# WORK INSTRUCTION:
Filter the entries below, keeping only lines with "julio".

# SUPPLIED RECORDS:
..............................
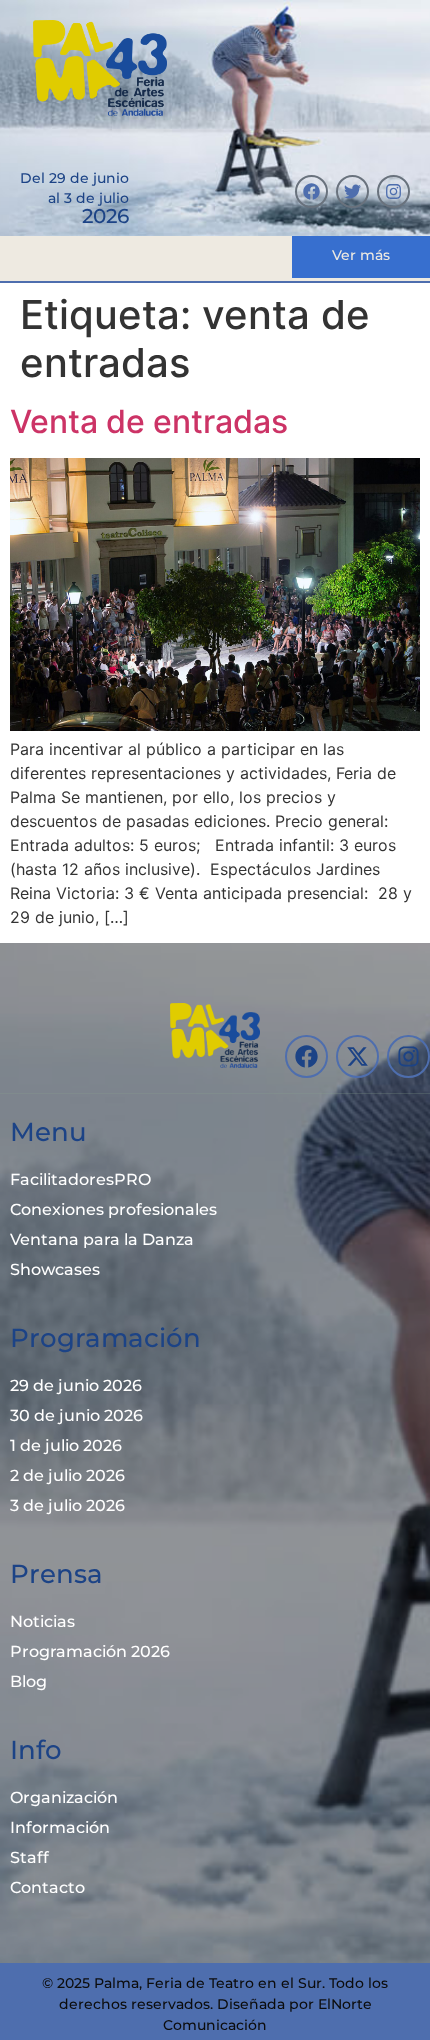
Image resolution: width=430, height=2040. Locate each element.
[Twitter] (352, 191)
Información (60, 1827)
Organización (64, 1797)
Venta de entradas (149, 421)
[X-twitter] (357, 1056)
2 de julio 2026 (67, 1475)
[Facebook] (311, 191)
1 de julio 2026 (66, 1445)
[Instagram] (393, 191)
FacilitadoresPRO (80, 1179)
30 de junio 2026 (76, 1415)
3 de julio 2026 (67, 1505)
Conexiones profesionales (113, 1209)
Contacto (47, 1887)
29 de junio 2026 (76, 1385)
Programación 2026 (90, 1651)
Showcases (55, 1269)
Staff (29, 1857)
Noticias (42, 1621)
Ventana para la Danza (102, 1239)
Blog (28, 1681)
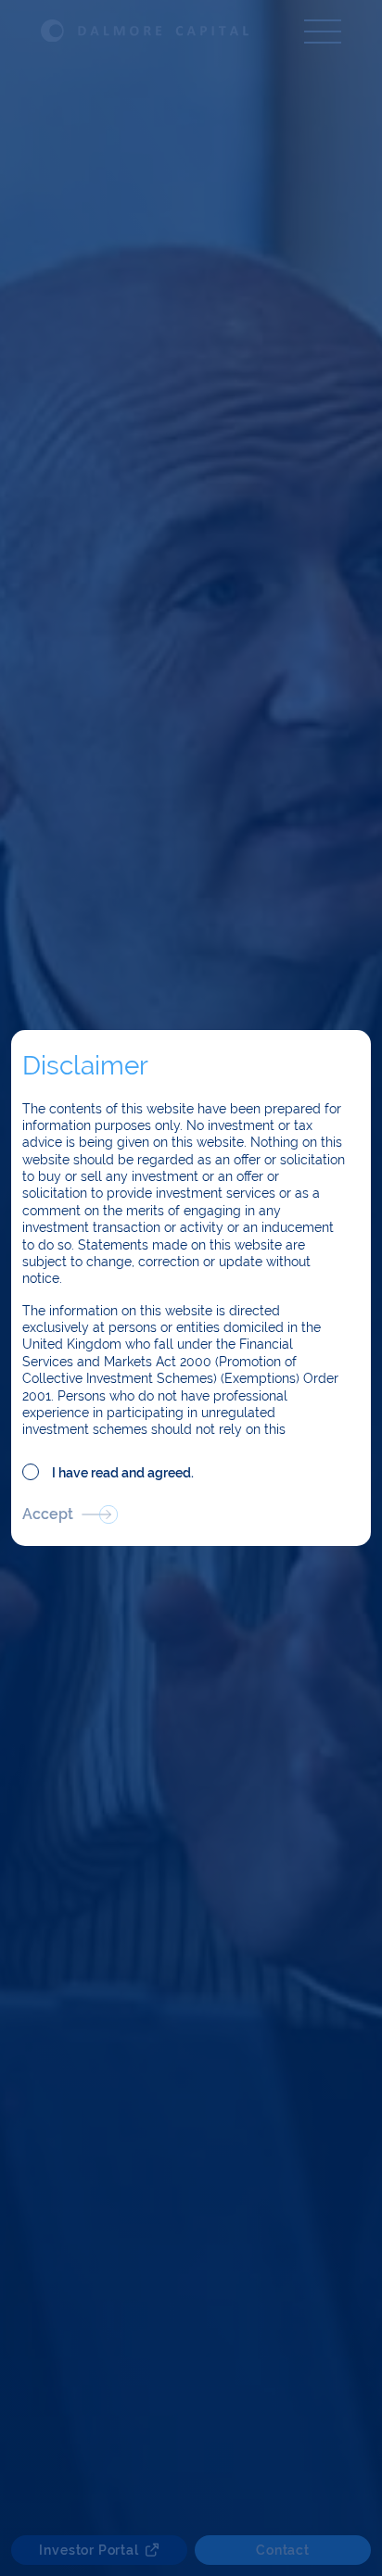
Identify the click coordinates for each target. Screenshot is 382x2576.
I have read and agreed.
..............................
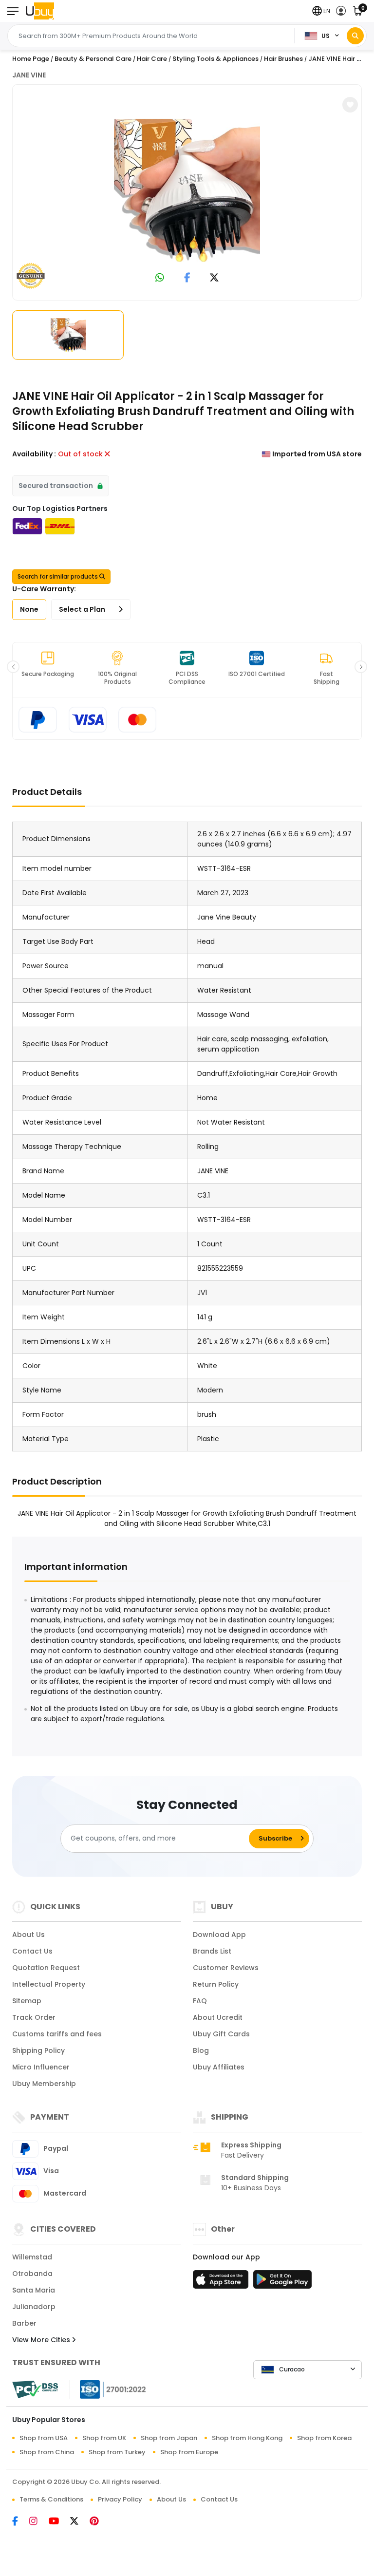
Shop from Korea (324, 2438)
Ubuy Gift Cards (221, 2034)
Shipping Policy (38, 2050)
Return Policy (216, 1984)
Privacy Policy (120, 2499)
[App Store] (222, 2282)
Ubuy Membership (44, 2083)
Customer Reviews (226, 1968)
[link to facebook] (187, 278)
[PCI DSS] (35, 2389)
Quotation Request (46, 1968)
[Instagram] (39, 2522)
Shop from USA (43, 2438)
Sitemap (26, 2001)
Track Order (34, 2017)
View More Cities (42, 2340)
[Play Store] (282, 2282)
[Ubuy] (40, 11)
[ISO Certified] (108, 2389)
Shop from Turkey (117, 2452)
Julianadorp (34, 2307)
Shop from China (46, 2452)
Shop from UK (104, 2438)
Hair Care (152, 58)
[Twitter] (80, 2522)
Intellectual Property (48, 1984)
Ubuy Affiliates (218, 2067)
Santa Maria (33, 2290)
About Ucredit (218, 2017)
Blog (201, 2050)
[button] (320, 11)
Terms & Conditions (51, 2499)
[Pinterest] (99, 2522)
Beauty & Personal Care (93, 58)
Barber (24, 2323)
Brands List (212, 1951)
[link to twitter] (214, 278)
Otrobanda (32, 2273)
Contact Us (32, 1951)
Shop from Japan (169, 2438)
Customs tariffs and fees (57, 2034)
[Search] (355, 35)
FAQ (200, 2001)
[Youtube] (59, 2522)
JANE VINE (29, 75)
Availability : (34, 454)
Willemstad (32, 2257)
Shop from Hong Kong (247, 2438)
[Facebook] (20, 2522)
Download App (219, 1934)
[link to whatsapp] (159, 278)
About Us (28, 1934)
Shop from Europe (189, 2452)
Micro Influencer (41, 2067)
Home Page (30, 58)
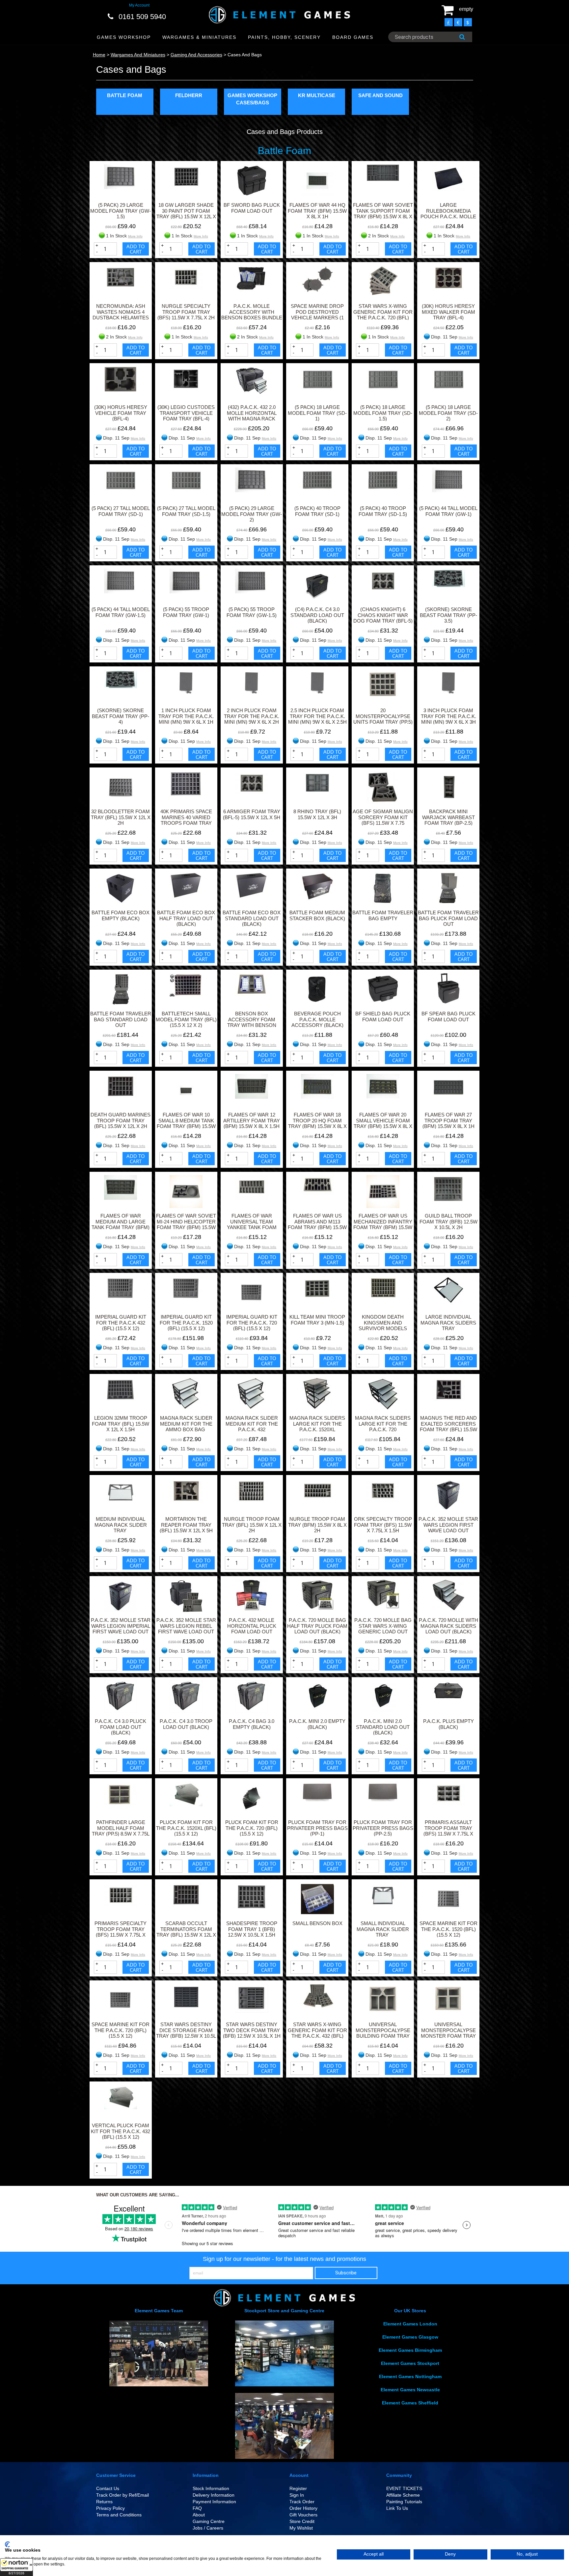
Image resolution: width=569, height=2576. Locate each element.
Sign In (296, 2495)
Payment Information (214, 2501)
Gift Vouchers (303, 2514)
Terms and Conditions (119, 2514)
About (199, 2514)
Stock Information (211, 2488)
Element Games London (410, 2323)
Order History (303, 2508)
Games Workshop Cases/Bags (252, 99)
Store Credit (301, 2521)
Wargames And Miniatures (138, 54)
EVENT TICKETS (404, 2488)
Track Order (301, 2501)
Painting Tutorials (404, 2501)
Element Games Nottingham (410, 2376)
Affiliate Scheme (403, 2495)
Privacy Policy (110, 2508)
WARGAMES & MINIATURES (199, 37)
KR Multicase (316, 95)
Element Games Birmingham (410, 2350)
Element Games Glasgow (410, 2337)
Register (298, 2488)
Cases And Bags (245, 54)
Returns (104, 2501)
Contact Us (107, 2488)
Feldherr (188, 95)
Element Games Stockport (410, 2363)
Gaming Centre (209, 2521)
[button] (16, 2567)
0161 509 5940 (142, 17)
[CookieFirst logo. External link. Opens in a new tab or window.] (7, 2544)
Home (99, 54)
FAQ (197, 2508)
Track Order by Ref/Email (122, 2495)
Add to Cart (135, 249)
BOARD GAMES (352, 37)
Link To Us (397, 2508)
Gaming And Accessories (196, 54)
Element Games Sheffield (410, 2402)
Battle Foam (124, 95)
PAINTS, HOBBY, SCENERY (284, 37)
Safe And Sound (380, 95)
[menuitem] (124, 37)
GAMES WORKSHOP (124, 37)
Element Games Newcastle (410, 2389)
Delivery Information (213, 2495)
..............................
# ANSWER FOR THIS EXERCISE:
2 de julio 2026 (67, 1475)
1 de julio 2026 (66, 1445)
3 de julio 2026 (67, 1505)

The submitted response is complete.